- _What you need to do_
Make an exact copy of every entry, leaving the pictures out.

- _Data to process_
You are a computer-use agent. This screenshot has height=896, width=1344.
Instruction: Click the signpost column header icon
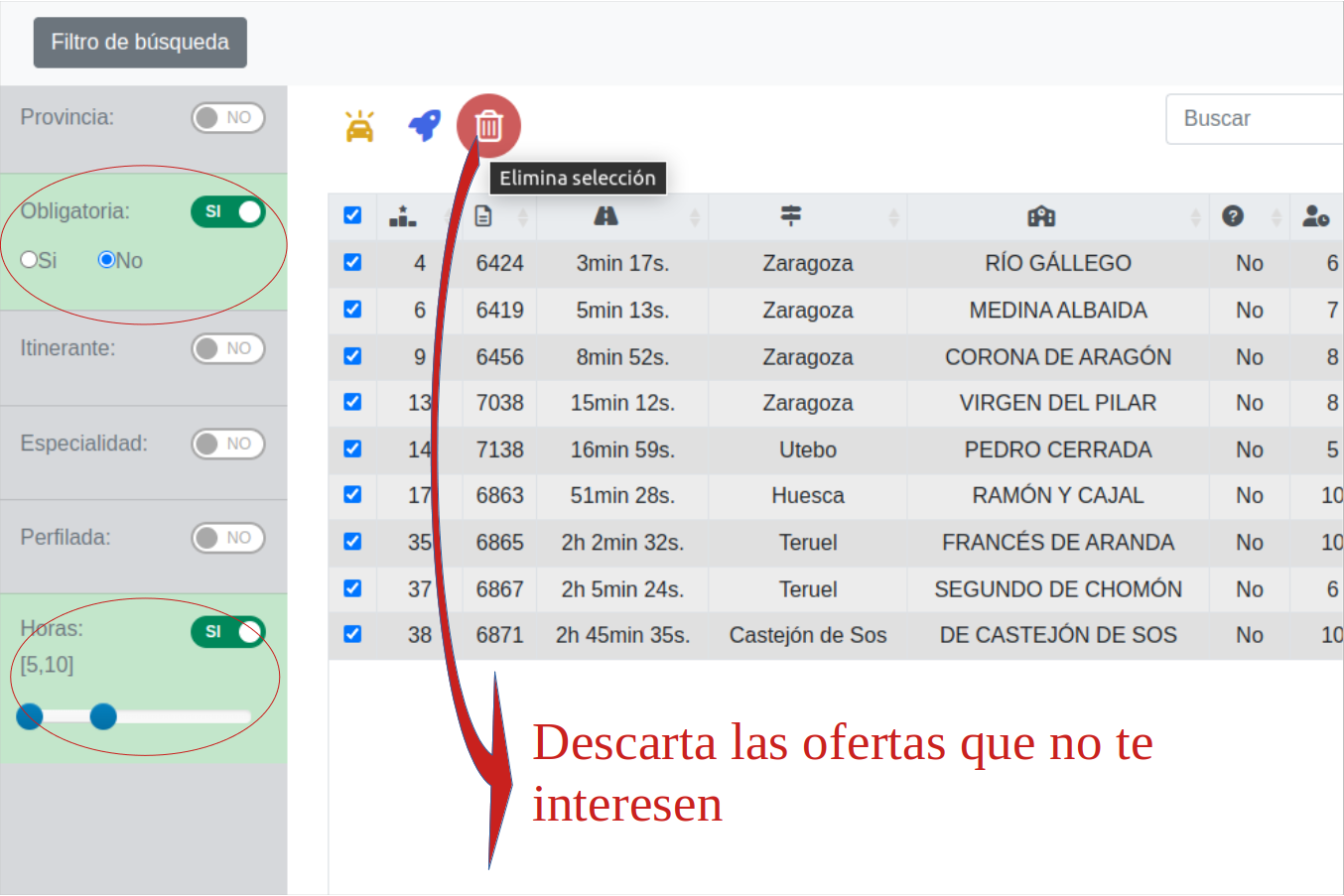pyautogui.click(x=791, y=214)

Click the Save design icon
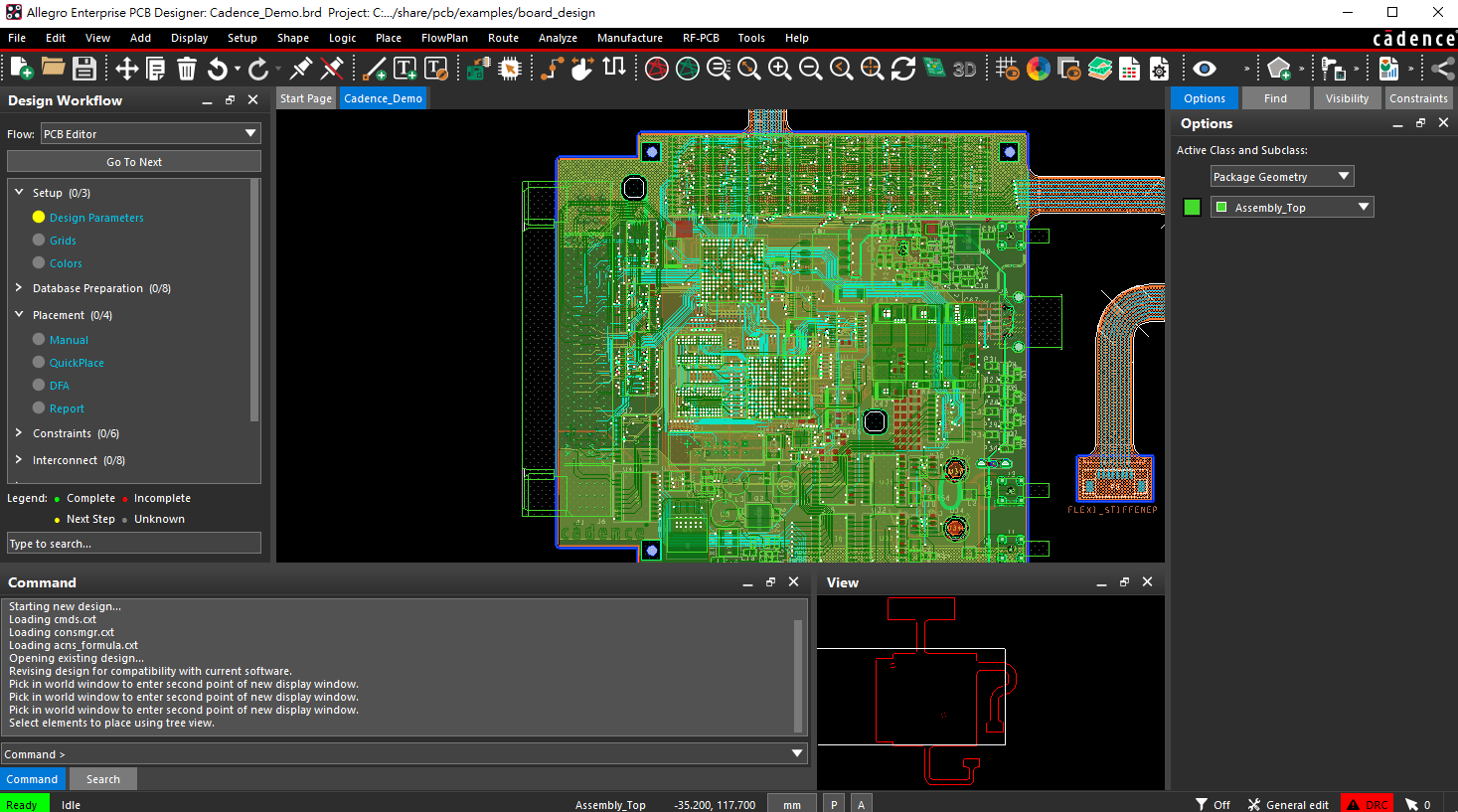tap(84, 68)
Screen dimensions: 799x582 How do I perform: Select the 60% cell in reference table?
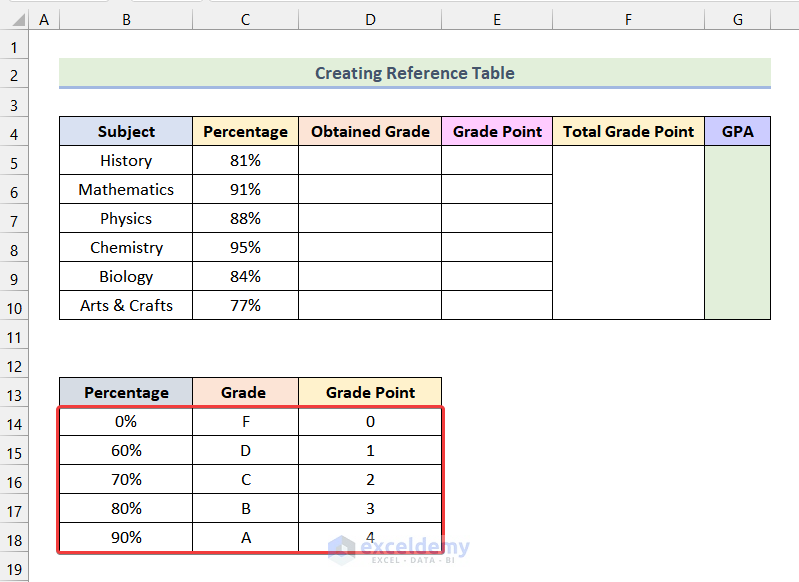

- _Reply_
You are a computer-use agent. This screenshot has height=896, width=1344.
Instruction: Click the signpost column header icon
pyautogui.click(x=791, y=214)

Click the Save design icon
tap(84, 68)
Screen dimensions: 799x582 How do I perform: Select the 60% cell in reference table?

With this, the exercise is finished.